Stored items

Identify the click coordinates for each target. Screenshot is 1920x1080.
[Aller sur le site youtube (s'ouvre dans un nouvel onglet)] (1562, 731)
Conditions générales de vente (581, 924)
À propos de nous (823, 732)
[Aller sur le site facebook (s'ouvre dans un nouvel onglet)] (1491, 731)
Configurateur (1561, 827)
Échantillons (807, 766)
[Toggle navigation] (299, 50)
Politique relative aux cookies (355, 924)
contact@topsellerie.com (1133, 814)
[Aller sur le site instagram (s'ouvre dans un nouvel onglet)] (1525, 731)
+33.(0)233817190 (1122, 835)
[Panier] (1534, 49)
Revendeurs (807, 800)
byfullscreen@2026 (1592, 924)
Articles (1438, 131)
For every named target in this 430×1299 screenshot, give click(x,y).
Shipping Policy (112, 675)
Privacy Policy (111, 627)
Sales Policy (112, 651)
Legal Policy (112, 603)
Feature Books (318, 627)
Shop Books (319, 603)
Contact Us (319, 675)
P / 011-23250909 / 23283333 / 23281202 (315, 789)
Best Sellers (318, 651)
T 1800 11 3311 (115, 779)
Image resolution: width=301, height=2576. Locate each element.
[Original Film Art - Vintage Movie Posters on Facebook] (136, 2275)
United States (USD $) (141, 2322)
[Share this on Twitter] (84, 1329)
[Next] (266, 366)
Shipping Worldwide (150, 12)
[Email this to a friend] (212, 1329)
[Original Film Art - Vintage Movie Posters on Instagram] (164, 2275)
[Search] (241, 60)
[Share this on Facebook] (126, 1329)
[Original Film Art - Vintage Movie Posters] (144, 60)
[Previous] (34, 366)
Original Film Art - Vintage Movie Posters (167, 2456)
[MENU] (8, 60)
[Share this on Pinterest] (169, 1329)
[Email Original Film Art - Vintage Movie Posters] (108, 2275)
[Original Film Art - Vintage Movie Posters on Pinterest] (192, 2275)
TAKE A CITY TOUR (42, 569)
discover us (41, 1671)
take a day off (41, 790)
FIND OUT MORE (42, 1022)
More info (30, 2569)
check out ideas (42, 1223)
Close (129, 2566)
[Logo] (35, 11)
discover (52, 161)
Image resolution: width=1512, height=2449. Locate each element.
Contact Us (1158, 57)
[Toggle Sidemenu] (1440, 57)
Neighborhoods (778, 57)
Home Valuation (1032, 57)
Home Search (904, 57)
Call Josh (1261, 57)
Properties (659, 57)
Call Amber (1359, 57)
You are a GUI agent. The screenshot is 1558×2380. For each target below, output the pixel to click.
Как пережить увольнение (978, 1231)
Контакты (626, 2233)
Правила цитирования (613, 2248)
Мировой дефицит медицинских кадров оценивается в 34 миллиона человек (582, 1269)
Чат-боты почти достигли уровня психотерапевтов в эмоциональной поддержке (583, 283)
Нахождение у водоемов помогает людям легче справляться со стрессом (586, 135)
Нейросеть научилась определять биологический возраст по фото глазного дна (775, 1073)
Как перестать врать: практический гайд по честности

__What you should do__
Line by line, output the records exactly as given.

__Output__
Identify the click coordinates for each target. Screenshot is 1920x1080.
[Aller sur le site youtube (s'ouvre dans un nouvel onglet)] (1562, 731)
Conditions générales de vente (581, 924)
À propos de nous (823, 732)
[Aller sur le site facebook (s'ouvre dans un nouvel onglet)] (1491, 731)
Configurateur (1561, 827)
Échantillons (807, 766)
[Toggle navigation] (299, 50)
Politique relative aux cookies (355, 924)
contact@topsellerie.com (1133, 814)
[Aller sur le site instagram (s'ouvre dans un nouvel onglet)] (1525, 731)
+33.(0)233817190 (1122, 835)
[Panier] (1534, 49)
Revendeurs (807, 800)
byfullscreen@2026 (1592, 924)
Articles (1438, 131)
For every named target in this 430×1299 screenshot, give click(x,y).
Shipping Policy (112, 675)
Privacy Policy (111, 627)
Sales Policy (112, 651)
Legal Policy (112, 603)
Feature Books (318, 627)
Shop Books (319, 603)
Contact Us (319, 675)
P / 011-23250909 / 23283333 / 23281202 (315, 789)
Best Sellers (318, 651)
T 1800 11 3311 (115, 779)
Image resolution: width=301, height=2576. Locate each element.
[Original Film Art - Vintage Movie Posters on Facebook] (136, 2275)
United States (USD $) (141, 2322)
[Share this on Twitter] (84, 1329)
[Next] (266, 366)
Shipping Worldwide (150, 12)
[Email this to a friend] (212, 1329)
[Original Film Art - Vintage Movie Posters on Instagram] (164, 2275)
[Search] (241, 60)
[Share this on Facebook] (126, 1329)
[Original Film Art - Vintage Movie Posters] (144, 60)
[Previous] (34, 366)
Original Film Art - Vintage Movie Posters (167, 2456)
[MENU] (8, 60)
[Share this on Pinterest] (169, 1329)
[Email Original Film Art - Vintage Movie Posters] (108, 2275)
[Original Film Art - Vintage Movie Posters on Pinterest] (192, 2275)
TAKE A CITY TOUR (42, 569)
discover us (41, 1671)
take a day off (41, 790)
FIND OUT MORE (42, 1022)
More info (30, 2569)
check out ideas (42, 1223)
Close (129, 2566)
[Logo] (35, 11)
discover (52, 161)
Image resolution: width=1512, height=2449. Locate each element.
Contact Us (1158, 57)
[Toggle Sidemenu] (1440, 57)
Neighborhoods (778, 57)
Home Valuation (1032, 57)
Home Search (904, 57)
Call Josh (1261, 57)
Properties (659, 57)
Call Amber (1359, 57)
You are a GUI agent. The screenshot is 1558×2380. For each target below, output the pixel to click.
Как пережить увольнение (978, 1231)
Контакты (626, 2233)
Правила цитирования (613, 2248)
Мировой дефицит медицинских кадров оценивается в 34 миллиона человек (582, 1269)
Чат-боты почти достигли уровня психотерапевтов в эмоциональной поддержке (583, 283)
Нахождение у водоемов помогает людям легче справляться со стрессом (586, 135)
Нейросеть научилась определять биологический возраст по фото глазного дна (775, 1073)
Как перестать врать: практический гайд по честности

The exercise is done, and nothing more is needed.